PROVIDED DATA:
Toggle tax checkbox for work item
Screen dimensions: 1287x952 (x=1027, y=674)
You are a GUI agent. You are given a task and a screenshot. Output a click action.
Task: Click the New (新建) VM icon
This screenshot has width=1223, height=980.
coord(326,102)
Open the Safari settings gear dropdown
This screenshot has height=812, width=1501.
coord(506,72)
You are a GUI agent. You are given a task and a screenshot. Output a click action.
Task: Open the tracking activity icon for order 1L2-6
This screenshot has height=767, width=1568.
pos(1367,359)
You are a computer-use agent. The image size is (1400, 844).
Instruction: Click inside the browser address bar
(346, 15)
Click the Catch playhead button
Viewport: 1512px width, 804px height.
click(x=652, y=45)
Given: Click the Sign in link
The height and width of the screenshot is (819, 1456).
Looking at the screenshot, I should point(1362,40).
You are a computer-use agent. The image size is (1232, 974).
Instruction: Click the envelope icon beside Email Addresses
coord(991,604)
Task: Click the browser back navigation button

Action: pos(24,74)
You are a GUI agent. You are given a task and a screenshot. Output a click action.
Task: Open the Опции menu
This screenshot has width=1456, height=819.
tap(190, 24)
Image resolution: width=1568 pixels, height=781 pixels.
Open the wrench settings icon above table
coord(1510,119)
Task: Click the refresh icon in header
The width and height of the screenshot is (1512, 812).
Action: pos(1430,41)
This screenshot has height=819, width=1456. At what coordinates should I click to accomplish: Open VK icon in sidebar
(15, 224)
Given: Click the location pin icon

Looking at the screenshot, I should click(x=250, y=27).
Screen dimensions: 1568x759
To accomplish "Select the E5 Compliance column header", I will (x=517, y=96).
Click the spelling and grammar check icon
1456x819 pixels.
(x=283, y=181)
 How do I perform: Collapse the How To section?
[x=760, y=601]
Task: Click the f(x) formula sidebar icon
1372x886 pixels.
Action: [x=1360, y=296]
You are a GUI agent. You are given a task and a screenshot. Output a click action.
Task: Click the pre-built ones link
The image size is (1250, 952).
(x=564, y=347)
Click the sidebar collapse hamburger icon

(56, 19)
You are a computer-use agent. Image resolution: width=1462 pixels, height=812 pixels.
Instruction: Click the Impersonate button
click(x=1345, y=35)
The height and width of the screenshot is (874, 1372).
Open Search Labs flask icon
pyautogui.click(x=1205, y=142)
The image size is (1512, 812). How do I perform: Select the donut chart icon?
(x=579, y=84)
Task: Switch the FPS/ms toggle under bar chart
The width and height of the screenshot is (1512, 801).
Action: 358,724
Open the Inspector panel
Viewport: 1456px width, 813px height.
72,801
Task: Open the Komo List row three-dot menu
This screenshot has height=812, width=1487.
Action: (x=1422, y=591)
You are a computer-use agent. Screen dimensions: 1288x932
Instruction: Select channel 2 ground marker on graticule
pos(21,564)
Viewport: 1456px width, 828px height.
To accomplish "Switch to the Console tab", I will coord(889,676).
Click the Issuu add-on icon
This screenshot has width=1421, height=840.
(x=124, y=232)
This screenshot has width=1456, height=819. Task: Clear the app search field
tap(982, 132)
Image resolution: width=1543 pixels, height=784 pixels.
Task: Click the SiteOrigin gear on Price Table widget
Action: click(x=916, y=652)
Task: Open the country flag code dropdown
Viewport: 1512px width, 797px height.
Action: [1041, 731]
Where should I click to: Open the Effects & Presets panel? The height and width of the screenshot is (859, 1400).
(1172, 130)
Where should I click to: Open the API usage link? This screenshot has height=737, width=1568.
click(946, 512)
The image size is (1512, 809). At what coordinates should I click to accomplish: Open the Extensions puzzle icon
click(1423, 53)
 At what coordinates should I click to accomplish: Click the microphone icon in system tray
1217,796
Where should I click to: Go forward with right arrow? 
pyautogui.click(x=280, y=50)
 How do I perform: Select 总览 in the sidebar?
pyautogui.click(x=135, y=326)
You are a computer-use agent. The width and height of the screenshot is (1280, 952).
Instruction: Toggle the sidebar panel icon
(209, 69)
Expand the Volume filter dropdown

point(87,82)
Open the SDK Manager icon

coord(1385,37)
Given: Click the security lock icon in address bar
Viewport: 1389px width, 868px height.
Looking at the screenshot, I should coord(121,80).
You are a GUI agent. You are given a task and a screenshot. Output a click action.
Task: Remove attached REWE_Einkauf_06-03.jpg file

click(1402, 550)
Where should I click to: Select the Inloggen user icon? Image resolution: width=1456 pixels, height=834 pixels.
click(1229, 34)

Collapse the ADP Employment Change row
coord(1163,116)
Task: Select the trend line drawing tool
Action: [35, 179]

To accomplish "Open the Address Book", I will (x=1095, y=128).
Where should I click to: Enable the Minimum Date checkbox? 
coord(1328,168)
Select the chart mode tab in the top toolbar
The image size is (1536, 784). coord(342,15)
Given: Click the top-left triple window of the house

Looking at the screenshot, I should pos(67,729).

INSTRUCTIONS TO FOLLOW:
Please give back the records exactly as written, beginning at the first line and including the line that holds "Given: Click the Sign in link" as the last.

WRITTEN ANSWER:
Toggle tax checkbox for work item
Screen dimensions: 1287x952 (x=1027, y=674)
You are a GUI agent. You are given a task and a screenshot. Output a click action.
Task: Click the New (新建) VM icon
This screenshot has width=1223, height=980.
coord(326,102)
Open the Safari settings gear dropdown
This screenshot has height=812, width=1501.
coord(506,72)
You are a GUI agent. You are given a task and a screenshot. Output a click action.
Task: Open the tracking activity icon for order 1L2-6
This screenshot has height=767, width=1568.
pos(1367,359)
You are a computer-use agent. The image size is (1400, 844).
Instruction: Click inside the browser address bar
(346, 15)
Click the Catch playhead button
Viewport: 1512px width, 804px height.
click(x=652, y=45)
Given: Click the Sign in link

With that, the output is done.